======== PROVIDED RECORDS
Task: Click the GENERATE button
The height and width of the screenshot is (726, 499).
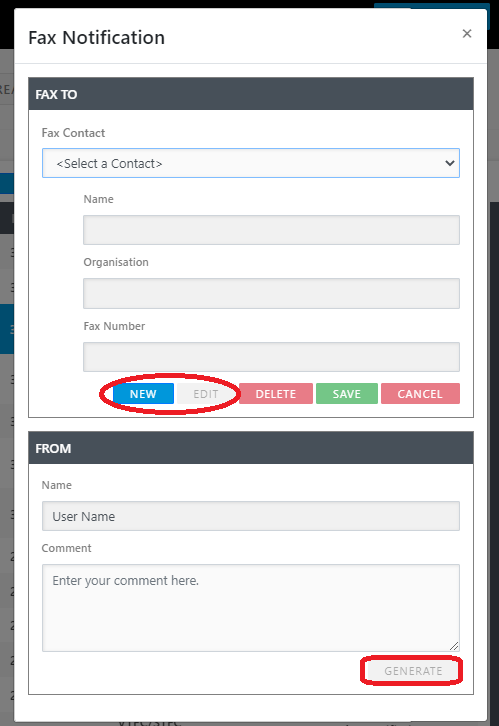Action: click(x=413, y=670)
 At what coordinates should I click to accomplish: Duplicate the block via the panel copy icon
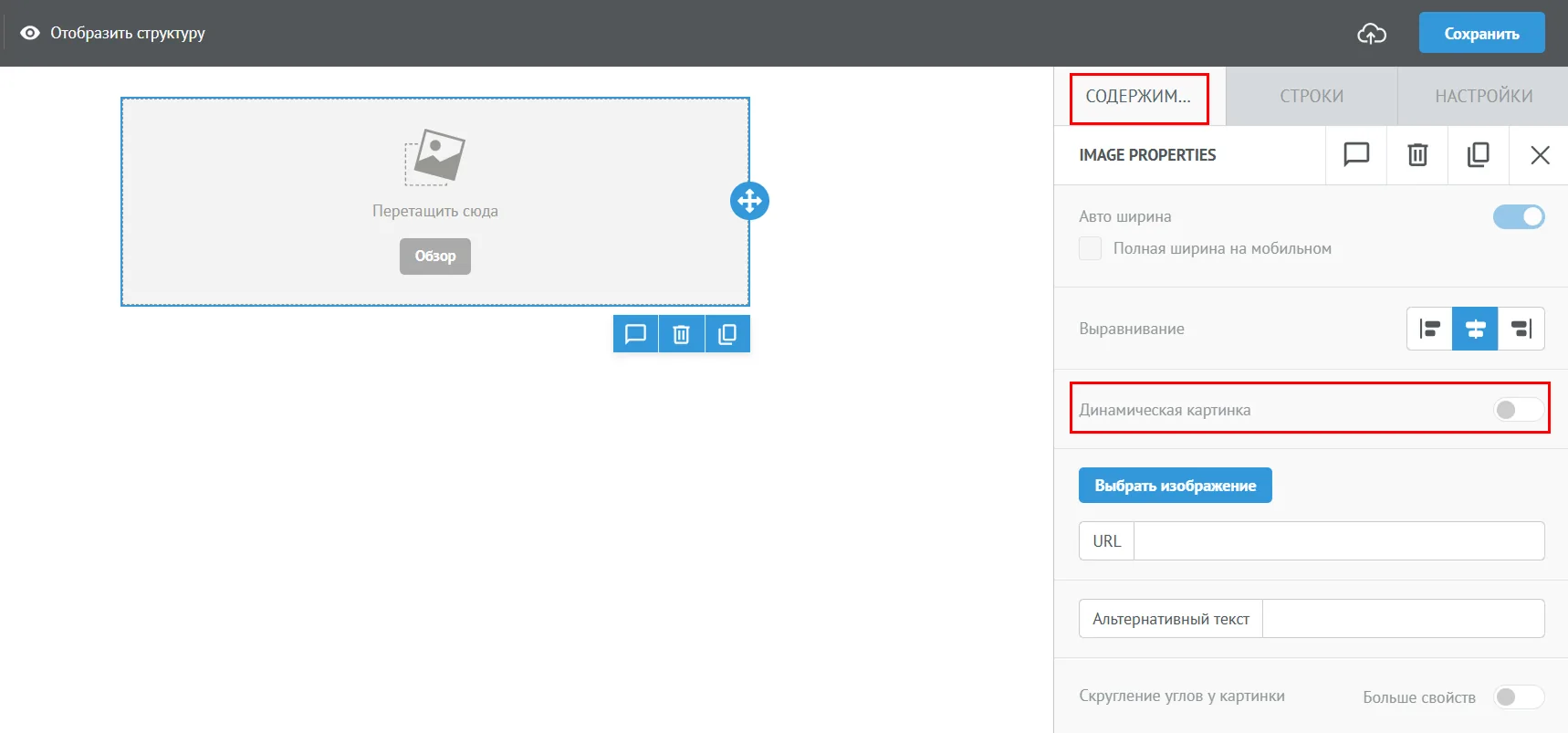1479,155
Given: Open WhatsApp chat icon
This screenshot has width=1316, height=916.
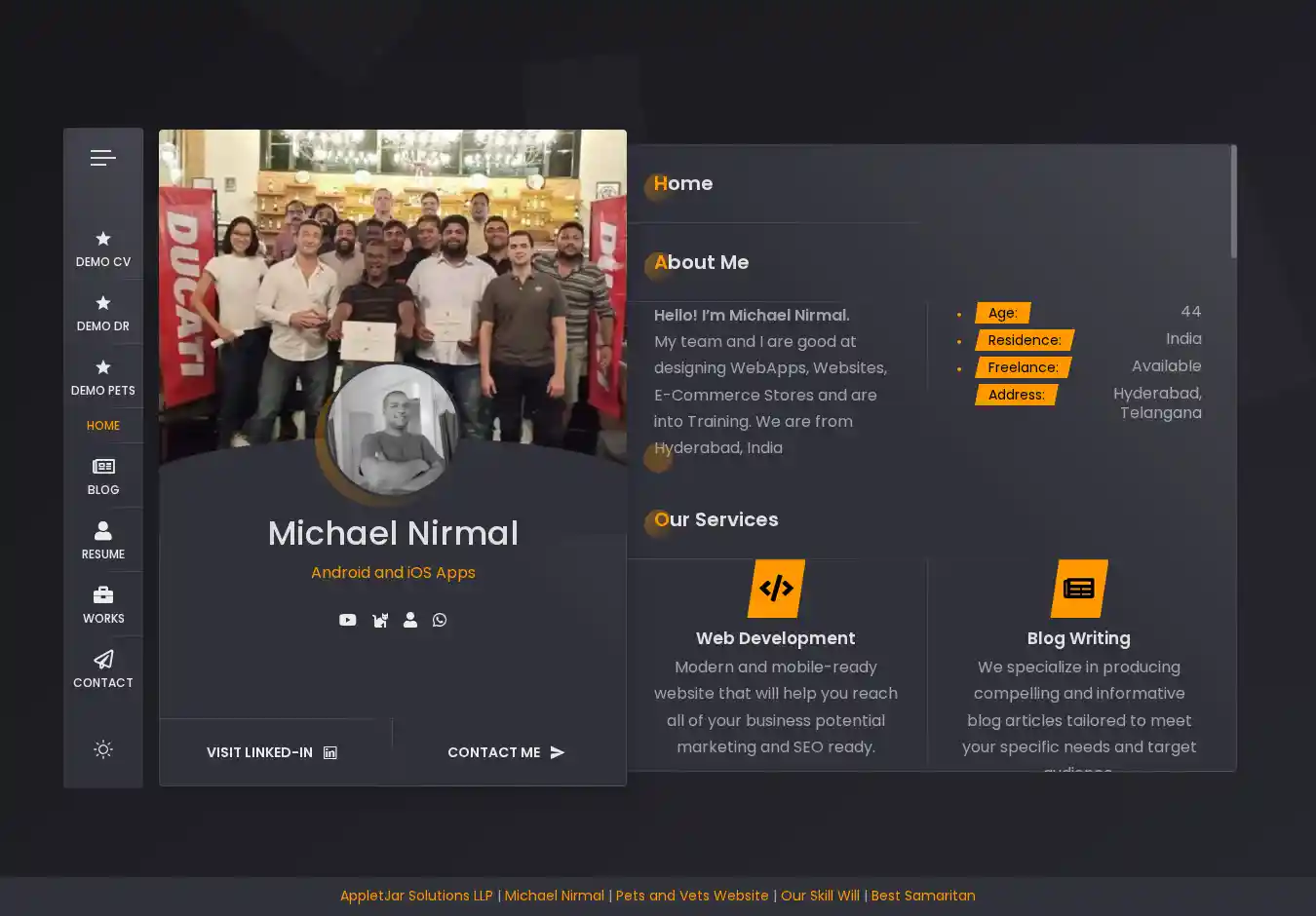Looking at the screenshot, I should coord(440,620).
================
● **REQUIRED WORK**: Convert the data above into a JSON list of strings with one string per line, omitting blank lines. Leave the pictures out of the answer.

● **RESULT**:
[
  "Task: Click the GENERATE button",
  "The height and width of the screenshot is (726, 499).",
  "Action: click(x=413, y=670)",
  " At what coordinates should I click to accomplish: Duplicate the block via the panel copy icon",
  "1479,155",
  "Given: Open WhatsApp chat icon",
  "This screenshot has width=1316, height=916.",
  "Looking at the screenshot, I should coord(440,620)."
]